Torvalds's point was that commits only make up about 1/8 of the total objects in the repository. Even if two objects turn up with the same (shortened) hash, one of those objects is highly likely not to be a commit. Since humans rarely (never, in truth) traffic in blob or tree hashes, any collisions with those hashes are not a problem; it will be clear which one the human was referring to. When dealing with just the commit space, the problem of ambiguous abbreviations appears to be further away:

My tree is at about 1.3M commits, so we're basically an order of magnitude off the point where collisions start being an issue wrt commit IDs.

When just looking at commit IDs, he said, there are no collisions when ten-digit abbreviations are used, so twelve seems safe for a while yet. Especially given that, as Torvalds pointed out, the current state was reached after nearly 20 years of use of Git within the kernel project. It will take a fair while yet to close that order-of-magnitude buffer that the kernel still has.

▶ EXTRACTED RECORDS
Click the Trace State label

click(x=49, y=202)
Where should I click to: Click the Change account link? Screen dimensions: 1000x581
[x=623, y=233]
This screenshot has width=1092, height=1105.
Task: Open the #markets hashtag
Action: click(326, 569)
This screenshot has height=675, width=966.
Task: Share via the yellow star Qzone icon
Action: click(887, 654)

▶ STATED EXERCISE
Reproduce the passage about abbreviated Git hashes from "Torvalds's point was" to "wrt commit IDs.".

▶ FINAL RESULT
Torvalds's point was that commits only make up about 1/8 of the total objects in the repository. Even if two objects turn up with the same (shortened) hash, one of those objects is highly likely not to be a commit. Since humans rarely (never, in truth) traffic in blob or tree hashes, any collisions with those hashes are not a problem; it will be clear which one the human was referring to. When dealing with just the commit space, the problem of ambiguous abbreviations appears to be further away:

My tree is at about 1.3M commits, so we're basically an order of magnitude off the point where collisions start being an issue wrt commit IDs.